Problem requirements: Pick each line that has "использования" out of the records.

[Provided records]

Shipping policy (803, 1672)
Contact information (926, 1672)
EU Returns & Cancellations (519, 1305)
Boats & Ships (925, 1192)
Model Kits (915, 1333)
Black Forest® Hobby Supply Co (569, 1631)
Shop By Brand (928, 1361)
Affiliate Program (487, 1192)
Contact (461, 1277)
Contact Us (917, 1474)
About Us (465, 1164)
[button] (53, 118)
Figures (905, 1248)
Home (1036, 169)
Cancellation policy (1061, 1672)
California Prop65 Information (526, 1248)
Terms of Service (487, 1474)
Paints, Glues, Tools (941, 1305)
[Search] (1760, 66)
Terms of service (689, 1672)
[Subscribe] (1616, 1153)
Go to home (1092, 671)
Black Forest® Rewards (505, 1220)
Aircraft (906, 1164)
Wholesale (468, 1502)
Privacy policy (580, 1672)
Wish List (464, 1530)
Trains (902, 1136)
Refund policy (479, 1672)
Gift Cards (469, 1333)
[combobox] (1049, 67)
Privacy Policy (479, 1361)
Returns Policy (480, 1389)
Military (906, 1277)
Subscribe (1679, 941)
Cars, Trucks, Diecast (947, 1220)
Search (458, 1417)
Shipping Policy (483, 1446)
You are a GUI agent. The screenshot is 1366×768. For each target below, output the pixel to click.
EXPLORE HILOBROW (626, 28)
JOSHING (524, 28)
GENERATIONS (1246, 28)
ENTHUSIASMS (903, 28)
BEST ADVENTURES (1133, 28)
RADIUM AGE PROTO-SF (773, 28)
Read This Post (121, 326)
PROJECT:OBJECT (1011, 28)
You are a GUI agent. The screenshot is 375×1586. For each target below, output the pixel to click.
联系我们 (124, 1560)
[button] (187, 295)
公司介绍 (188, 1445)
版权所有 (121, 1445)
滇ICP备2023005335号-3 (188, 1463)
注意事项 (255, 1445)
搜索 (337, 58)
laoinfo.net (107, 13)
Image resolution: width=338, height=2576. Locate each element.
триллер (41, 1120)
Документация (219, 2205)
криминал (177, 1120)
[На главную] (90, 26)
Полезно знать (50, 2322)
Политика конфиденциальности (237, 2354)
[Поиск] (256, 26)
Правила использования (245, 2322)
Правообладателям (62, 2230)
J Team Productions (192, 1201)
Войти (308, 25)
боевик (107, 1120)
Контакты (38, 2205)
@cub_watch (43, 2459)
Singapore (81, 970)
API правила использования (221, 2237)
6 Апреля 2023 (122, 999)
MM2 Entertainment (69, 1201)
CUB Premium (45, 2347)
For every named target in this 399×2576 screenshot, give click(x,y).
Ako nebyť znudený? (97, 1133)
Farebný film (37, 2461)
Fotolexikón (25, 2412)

[/Provided records]

Worked solution:
Правила использования (245, 2322)
API правила использования (221, 2237)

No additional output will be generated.